The new policy, announced last month, was the main topic of discussion at Thursday night’s town hall meeting on the support site in Gricignano.
"Since I got here, we’ve been working to increase occupancy on the support site," said Capt. Robert Rabuse, the NSA Naples commander, who took over in June. "I pay a lease on all of the houses here, whether they’re empty or full. ... Every unoccupied house costs us money, and it costs us money for folks to live out in town."
While occupancy rates on the support site have increased over the past six months, there are currently 76 two-bedroom units and 60 three-bedroom units that are vacant. The overall occupancy rate is at about 87 percent, Rabuse said.
With the mandatory assignment policy now in effect, the command is considering lifting the ban on dogs in family housing on the support site. Some think it’s a bad idea and voiced their concerns.
"We can hear the neighbors as it is," said support site resident Joanne Burch. "As much as I love dogs and would love for my kids to have a dog, it’s just not conducive here in Naples, not in the apartment buildings. There’s nowhere for them to run, nowhere to walk. It’s going to take one dog off a leash to bite a child and everybody’s going to be up in arms."

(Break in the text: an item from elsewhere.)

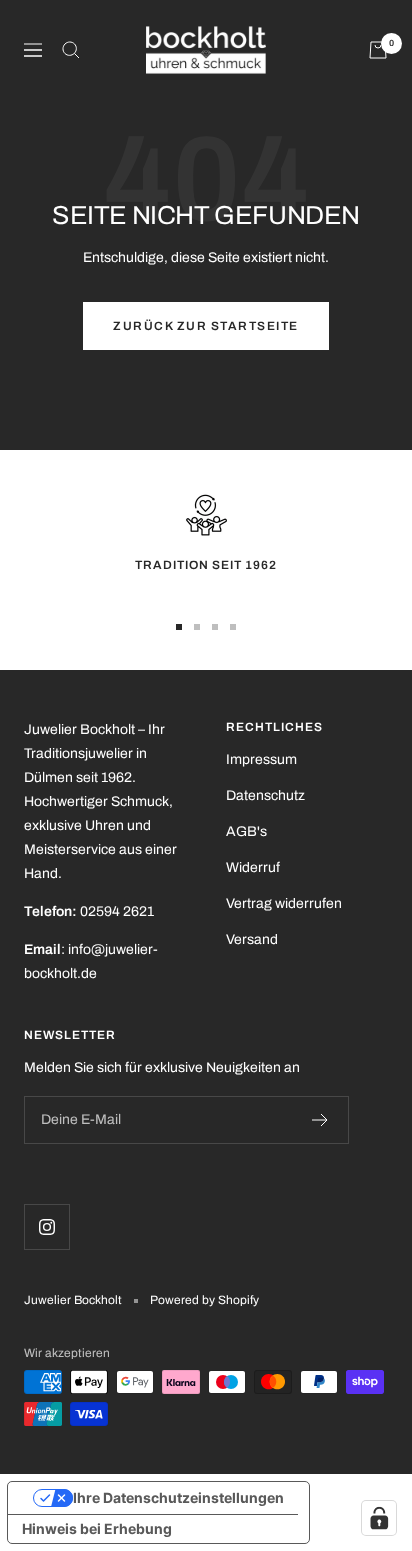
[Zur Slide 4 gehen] (233, 627)
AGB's (246, 831)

Another issue raised at the meeting was the dwindling supply of free bottled water the command now provides to off-base residents. The current supply is expected to last until the end of April. When it runs out, no more will be purchased.
Rabuse urged those living on the economy to renegotiate their lease to ensure landlords provide bottled water.
Last year, the discovery of contaminated water in several off-base homes prompted the command to advise off-base residents to use bottled water for drinking, cooking and brushing teeth.
The issue of budget cuts affecting base services such as the shuttle bus also came up.
A new bus schedule with fewer trips between bases went into effect at the beginning of March, and further service reductions may be made.
"We’ll continue to take small cuts where we can, and some of them may not be so small," Rabuse said. "But I’m trying to not make entire programs go away."
Around 200 people attended the meeting, which lasted about 90 minutes.